Per the rollout plan as presented by Zap founder Jack Mallers, Strike will be issuing the Strike Card in the US already in Q1 2021. After that, they plan to issue Strike Cards in the EU and UK in Q2 2021. Also in the second quarter, more fiat currency pairs will be added to Strike.
The card is described by the website as “a real debit card with real rewards for the real world.” In June, it was announced that Zap was admitted to Visa’s Fast Track Program and that it would be launching its card within a year. Per Forbes, Mallers said that he was working with Visa on several projects, but that only the credit card is public, and that the company is contractually obligated to launch a card within 12 months.
“So we’re coming out with the Strike card, traditional debit card tied to Strike. Strike will be interoperable with the Visa Direct network, and you get an account routing number. So Strike will act as a vertical bank,” said Mallers in a recent The Investor’s Podcast Network’s Bitcoin Fundamentals episode. “So we can do anything a traditional bank can do for you. And you just line up your direct deposit to Strike just like anything else. And within your settings, you can say, hey, of every paycheck, I’ll take 15% in bitcoin, I’ll take 20% in bitcoin, and you treat it like your savings account.”
The founder further added that when it comes to the Visa partnership, “the vision for this is simple. [L]et’s say my local grocer doesn’t yet work in an interoperable fashion with the Lightning Network. I should still be able to spend that USD 5,000 balance [that is my Strike balance]. And so it’s our bridge to the rest of the world. [They] connect us to the rest of the world. And there’s a lot of cool things we could do with it, different rewards or whatever else.”
He added that Strike has “no concrete plans of Bitcoin rewards.”
In the same post in which Mallers discussed the cards, he announced Strike Global, stating that Strike has partnered with Bittrex Global and will be launching in over 200 countries. It has added support for tether (USDT), USD coin (USDC), EUR, GBP, and CHF, among other options, adding that all Bittrex users, more than a million of them, will be onboarded onto Strike and Lightning. All this is planned for the first quarter.
By the time the cards are issued in Europe, Stike aims to establish a Bitcoin-native neo-bank; partnerships with major exchanges and companies, including Bittrex, CMT, and Visa; instant and free international fund transfers; stablecoin support; Strike Payday, and others. “I have more partnerships and products to announce and release,” Mallers wrote.
Strike is an application that allows users to make Lightning payments with either their bank account or debit car, without needing anything else, said an earlier post. “The combination of the Bitcoin network, Lightning network, and Strike allows anyone to send any amount of money, at any time, for zero cost,” added the latest announcement.

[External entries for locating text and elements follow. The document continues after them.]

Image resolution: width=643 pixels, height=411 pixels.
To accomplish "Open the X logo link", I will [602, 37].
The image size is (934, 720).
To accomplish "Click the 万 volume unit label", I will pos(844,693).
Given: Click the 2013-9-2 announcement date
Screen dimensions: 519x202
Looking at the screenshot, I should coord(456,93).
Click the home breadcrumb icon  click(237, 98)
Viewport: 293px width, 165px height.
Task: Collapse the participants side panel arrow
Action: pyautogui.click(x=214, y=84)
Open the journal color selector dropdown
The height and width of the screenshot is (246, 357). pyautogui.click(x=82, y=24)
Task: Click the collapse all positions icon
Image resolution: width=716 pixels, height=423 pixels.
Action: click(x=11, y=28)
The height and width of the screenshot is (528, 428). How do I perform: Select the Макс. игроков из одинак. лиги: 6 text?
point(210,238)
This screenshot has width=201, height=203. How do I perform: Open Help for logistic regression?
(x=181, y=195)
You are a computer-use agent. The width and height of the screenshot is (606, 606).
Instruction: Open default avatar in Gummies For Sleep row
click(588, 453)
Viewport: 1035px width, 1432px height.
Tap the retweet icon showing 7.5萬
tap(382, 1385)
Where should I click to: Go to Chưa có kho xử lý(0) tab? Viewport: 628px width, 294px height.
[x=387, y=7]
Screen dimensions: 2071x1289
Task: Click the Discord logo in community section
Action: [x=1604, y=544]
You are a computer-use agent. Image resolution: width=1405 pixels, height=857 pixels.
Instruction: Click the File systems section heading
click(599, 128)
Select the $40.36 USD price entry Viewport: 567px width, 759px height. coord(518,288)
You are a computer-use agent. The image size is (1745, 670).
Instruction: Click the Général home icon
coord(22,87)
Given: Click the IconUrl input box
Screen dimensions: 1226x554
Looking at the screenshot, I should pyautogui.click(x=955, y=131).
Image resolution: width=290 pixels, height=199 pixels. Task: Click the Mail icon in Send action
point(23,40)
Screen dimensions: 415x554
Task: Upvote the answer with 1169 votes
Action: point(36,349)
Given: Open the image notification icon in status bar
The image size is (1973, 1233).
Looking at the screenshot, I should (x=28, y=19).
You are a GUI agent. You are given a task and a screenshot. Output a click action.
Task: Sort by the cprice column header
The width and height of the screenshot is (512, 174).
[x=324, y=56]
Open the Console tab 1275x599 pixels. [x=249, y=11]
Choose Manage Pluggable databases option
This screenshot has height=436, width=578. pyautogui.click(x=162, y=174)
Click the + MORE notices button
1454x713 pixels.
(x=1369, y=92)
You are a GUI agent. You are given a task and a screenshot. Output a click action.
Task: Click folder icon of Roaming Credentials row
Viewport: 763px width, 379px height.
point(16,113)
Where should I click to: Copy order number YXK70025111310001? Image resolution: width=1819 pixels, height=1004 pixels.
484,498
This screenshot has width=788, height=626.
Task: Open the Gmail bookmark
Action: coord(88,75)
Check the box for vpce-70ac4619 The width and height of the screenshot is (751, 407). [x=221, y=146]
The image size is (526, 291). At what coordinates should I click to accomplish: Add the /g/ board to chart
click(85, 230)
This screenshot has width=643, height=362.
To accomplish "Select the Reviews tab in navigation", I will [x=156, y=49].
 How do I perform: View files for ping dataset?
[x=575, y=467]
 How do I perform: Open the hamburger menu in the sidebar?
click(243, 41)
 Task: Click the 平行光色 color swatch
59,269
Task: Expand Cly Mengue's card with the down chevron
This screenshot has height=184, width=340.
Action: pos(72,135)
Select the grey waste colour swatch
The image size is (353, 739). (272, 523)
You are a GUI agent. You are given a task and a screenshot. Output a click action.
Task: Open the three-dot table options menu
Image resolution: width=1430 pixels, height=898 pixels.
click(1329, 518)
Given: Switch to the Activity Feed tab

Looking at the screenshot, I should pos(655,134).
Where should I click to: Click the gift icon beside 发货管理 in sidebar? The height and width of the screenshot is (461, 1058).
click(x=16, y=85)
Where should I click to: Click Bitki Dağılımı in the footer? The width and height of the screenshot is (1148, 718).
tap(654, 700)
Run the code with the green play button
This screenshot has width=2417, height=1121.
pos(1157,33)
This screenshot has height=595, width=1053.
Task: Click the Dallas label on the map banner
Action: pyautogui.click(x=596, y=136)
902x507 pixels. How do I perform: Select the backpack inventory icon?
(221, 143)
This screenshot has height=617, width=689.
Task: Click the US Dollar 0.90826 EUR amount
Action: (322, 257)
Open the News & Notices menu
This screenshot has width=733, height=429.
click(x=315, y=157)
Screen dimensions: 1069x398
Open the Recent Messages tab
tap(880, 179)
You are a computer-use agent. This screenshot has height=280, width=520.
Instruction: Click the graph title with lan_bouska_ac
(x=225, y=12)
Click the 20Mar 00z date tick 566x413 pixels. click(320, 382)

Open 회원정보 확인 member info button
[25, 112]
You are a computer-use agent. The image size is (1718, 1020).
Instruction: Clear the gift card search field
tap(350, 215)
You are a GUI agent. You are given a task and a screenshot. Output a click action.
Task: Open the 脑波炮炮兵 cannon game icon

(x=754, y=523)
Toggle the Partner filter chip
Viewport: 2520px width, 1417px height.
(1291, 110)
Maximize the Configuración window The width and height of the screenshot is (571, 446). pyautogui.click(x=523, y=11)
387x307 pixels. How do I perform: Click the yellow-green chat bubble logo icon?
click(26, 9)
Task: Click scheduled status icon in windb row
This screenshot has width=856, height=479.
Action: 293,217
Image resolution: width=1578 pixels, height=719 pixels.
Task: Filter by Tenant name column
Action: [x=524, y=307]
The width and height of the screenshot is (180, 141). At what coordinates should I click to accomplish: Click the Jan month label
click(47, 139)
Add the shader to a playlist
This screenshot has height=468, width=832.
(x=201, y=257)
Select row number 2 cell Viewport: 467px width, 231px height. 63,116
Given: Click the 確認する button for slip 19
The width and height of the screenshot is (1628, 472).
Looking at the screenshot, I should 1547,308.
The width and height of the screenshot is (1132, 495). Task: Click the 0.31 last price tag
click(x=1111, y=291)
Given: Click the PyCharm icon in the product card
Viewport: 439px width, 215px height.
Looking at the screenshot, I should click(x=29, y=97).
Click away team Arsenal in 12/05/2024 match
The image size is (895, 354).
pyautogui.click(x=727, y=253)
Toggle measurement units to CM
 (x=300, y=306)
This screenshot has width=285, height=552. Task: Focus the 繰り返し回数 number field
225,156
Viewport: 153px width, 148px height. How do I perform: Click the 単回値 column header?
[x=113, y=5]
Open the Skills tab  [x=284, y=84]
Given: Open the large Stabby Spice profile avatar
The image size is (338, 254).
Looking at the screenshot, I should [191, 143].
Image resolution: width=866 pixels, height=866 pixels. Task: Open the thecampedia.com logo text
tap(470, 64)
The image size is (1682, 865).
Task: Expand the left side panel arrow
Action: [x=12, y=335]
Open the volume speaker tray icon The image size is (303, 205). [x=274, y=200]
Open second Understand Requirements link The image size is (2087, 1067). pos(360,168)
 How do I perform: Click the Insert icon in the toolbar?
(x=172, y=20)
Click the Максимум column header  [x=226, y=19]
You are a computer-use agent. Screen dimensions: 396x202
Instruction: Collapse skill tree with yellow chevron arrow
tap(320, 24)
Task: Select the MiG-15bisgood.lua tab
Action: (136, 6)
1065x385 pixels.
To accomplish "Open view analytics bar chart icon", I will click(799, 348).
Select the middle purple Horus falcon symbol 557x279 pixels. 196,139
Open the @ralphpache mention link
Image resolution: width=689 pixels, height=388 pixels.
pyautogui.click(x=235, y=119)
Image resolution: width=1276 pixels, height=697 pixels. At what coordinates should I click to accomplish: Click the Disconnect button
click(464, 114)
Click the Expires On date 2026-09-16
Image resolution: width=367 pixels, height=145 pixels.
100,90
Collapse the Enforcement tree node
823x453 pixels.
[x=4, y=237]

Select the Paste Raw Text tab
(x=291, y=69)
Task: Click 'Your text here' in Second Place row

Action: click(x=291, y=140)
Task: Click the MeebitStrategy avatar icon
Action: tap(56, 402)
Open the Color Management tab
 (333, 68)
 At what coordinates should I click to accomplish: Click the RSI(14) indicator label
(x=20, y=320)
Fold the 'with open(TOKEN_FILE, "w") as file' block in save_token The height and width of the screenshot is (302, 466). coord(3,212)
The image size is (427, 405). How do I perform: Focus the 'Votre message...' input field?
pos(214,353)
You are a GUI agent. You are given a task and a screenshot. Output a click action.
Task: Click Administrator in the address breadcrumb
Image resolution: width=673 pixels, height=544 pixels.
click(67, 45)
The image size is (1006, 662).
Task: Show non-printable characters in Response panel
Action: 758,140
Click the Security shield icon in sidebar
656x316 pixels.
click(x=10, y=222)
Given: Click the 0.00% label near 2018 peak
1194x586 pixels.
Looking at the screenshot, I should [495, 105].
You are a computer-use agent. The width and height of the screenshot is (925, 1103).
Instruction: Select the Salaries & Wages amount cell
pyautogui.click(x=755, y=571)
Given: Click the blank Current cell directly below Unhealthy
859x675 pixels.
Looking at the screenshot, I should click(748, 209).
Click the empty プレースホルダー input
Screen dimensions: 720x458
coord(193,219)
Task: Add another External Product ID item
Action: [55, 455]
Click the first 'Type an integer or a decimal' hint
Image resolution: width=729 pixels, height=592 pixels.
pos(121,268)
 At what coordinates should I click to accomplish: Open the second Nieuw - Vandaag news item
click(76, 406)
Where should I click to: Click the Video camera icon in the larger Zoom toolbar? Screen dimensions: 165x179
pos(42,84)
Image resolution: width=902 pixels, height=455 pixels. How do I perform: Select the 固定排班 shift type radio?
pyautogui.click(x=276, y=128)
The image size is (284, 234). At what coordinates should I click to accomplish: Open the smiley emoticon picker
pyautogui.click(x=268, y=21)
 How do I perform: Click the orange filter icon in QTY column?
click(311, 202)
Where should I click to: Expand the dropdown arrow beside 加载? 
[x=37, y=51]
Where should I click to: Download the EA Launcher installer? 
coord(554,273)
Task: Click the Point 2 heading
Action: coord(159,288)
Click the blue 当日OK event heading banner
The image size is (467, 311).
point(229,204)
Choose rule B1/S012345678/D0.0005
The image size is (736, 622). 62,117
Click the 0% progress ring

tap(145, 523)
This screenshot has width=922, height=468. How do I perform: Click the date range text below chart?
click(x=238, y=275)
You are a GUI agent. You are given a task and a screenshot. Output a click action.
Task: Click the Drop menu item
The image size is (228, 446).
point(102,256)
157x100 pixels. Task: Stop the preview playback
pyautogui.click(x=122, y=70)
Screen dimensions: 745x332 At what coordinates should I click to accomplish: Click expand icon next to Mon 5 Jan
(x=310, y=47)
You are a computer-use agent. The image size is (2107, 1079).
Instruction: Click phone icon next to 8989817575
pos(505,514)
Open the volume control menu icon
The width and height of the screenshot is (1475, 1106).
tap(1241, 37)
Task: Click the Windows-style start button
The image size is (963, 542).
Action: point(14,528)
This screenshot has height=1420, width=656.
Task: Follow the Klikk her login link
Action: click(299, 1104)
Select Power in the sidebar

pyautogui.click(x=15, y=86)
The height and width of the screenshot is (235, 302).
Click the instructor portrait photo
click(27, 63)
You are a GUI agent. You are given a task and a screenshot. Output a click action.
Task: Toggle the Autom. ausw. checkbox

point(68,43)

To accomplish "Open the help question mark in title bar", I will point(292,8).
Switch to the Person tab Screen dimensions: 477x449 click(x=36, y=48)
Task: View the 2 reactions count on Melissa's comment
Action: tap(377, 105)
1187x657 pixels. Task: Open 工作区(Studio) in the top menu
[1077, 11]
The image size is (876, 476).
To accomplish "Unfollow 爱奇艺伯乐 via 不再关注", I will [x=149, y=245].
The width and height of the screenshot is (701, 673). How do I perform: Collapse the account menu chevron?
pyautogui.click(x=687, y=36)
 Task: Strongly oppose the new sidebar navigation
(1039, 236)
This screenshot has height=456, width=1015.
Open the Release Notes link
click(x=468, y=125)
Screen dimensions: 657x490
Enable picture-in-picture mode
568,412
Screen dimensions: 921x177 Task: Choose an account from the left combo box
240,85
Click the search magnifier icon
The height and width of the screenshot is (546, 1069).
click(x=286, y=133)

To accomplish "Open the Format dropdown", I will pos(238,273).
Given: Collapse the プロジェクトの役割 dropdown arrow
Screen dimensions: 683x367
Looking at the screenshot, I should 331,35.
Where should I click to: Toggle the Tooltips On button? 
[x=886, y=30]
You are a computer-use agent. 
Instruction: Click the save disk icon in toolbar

SWIFT, for example, couldn’t accomplish the same thing, as it’s “only possible because we now have an asset and open monetary network that can achieve cash finality anywhere in the world, at any time, on any day, at no variable cost, and has 24/7/365 liquidity in any currency pair you need.”
In early July, Strike’s public beta was announced, during which the product got “well into 5-figure registered users and currently process millions of dollars in volume per month.” Strike’s US rollout has been “an immense success,” said the founder.
Strike is being tested in the US, EU, and UK, while the El Salvador BETA is also being deployed, and “the country with the most user signups will be our next to launch,” concluded Mallers.
Also, as reported, Bitcoin proponent Russell Okung, a Pro Bowl tackle for the Carolina Panthers, said he’s become the first National Football League player to collect 50% of his USD 13m salary in BTC using Strike. It facilitates payments that are translated from ordinary currency into BTC.